Planer magnetics i have no idea how they were measured to be honest. planers are the only thing i do not know about on their background when it comes to how they were measured.
post #253 of 562
Quote:
Originally Posted by Anaxilus View Post



Nope, it's also the technique used to voice the FR of the driver.  Etymotics does the same.  Whether diffuse-field is the last word on the matter is another debate altogether.  Have a read.

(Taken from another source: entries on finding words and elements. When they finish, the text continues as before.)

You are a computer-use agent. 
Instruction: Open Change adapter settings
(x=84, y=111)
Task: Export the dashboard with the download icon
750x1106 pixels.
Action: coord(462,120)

http://www.etymotic.com/technology/hwmra.html

that's actually a smart way of doing it since they are right that loudspeakers tend to have what they call ''modern highs'' and most music must accentuate those ranges to make up for the modern highs of todays equipment. that's why people find old flat frequency speakers too bright or older diffused-field headphones like the 240DF bright cause when played with modern recordings they tend to sound very bright due to the boost in the recordings frequency range. we wouldn't have these issues though if it wasn't for the whole loudness war and so forth going on. songs with proper recording techniques and great dynamic range will sound amazing and not bright on a speaker or headphone with a flat top-end.
post #254 of 562

 

Quote:
Okay, here's one from an earlier batch for further comparison.Comparison2.png

 

Good job.

post #255 of 562

Here is my graph (serial no. 05255, purchased November 2009 from Amazon USA), which looks nearly indistinguishable to me from all of the other graphs posted here in the 3000 to 7000 serial number range (at least).  I'm jealous of the flatter curves shown throughout most of the range in the earlier batches; but as others have pointed out, in the grand scheme of things, overall the (admittedly low-resolution) plot still is very flat indeed.  I'm pleased.

 

Individual Diffuse-Field Frequency Response chart of my pair of Sennheiser HD800 headphones.